Material provided
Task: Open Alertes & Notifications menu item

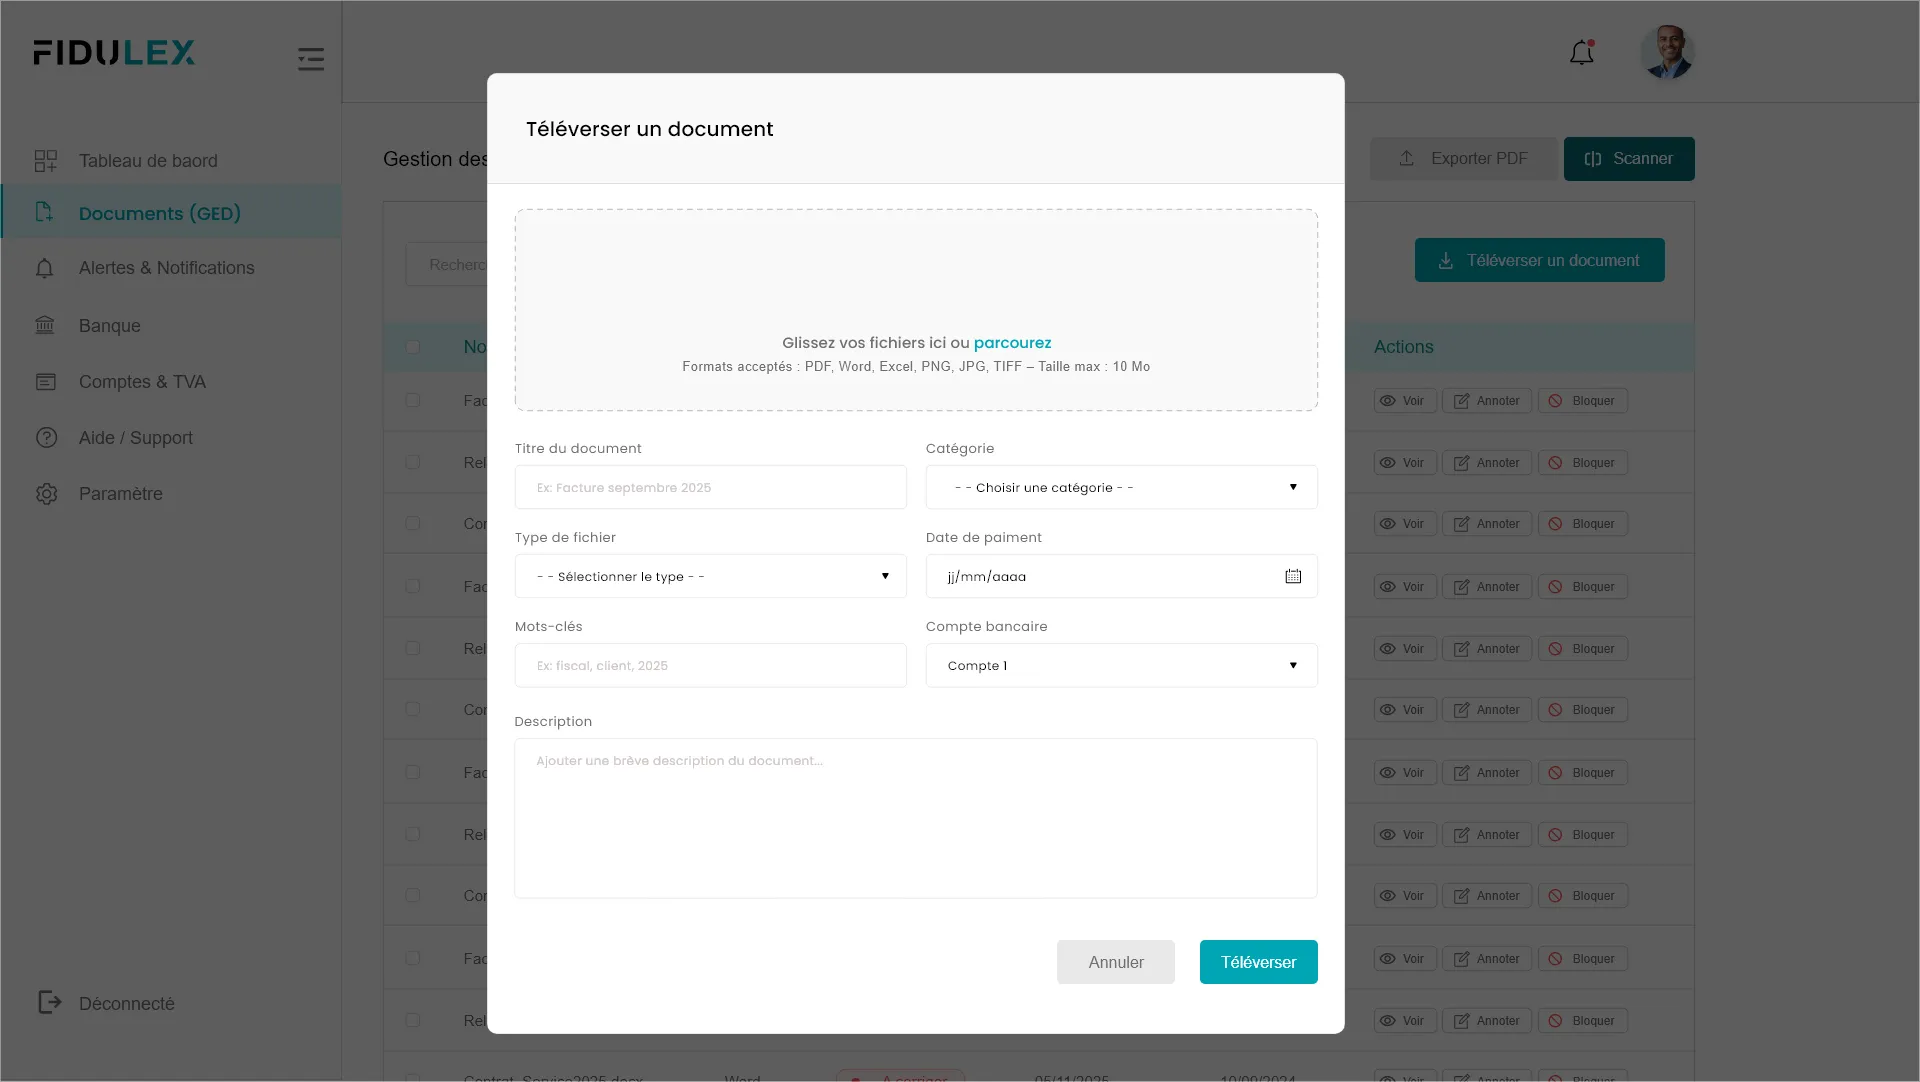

--

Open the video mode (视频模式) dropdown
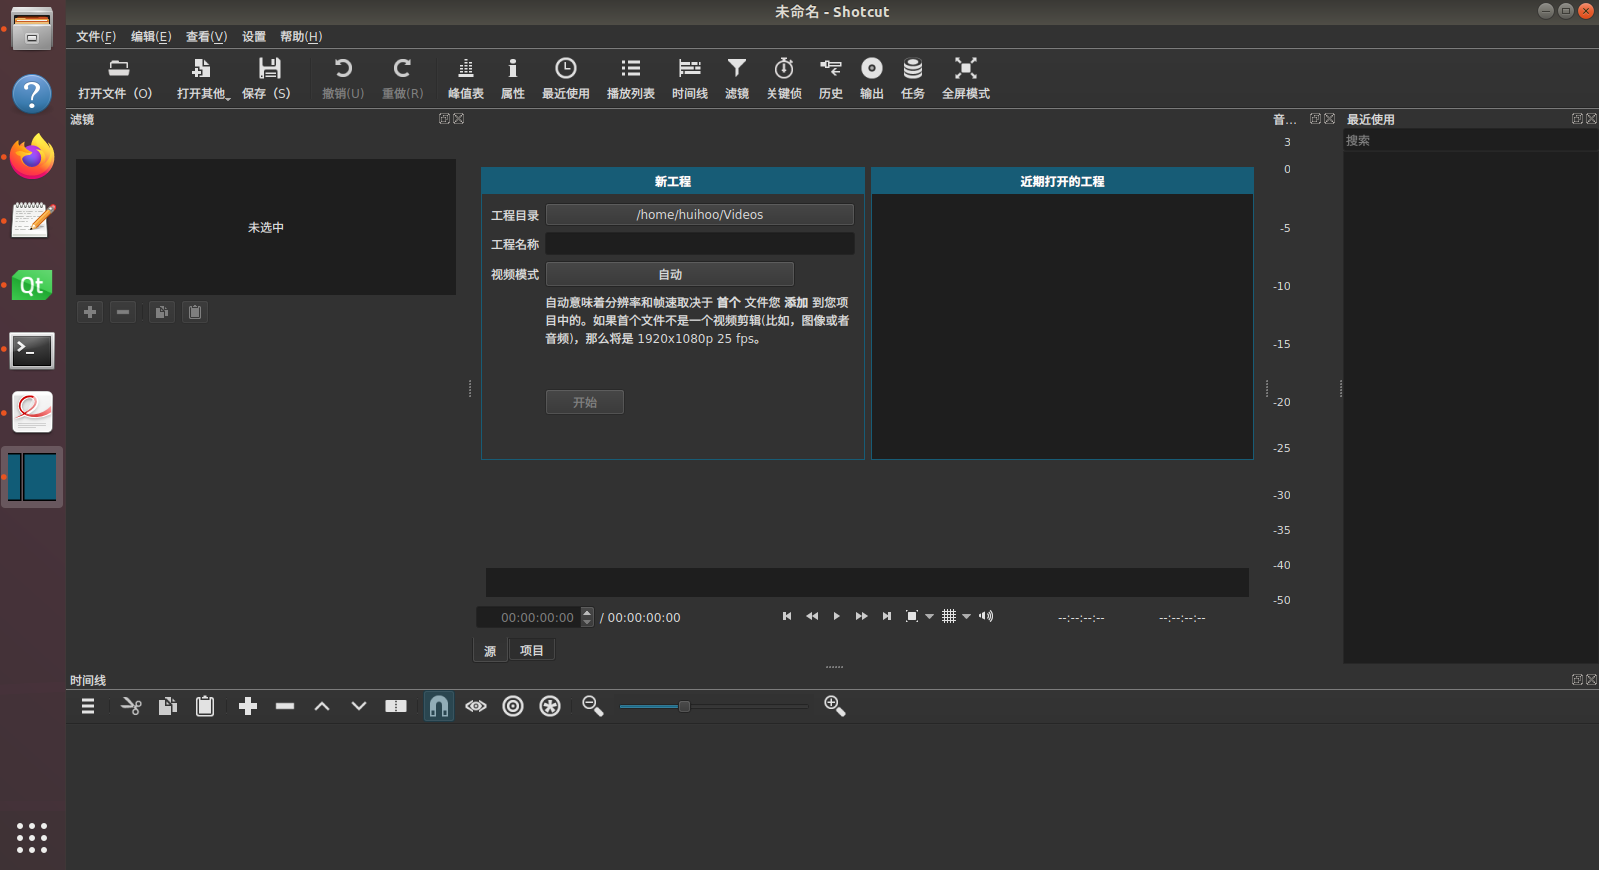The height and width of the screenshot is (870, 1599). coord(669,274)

* * *

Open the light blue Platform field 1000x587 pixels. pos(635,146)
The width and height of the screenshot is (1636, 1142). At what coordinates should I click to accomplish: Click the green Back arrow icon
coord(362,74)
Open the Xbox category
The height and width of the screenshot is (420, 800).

What is asked
Copy out the stretch of the material from the line containing "Open the Xbox category" through the line containing "The height and width of the screenshot is (420, 800).", reproducing each line unchanged.

Complete answer
Open the Xbox category
The height and width of the screenshot is (420, 800).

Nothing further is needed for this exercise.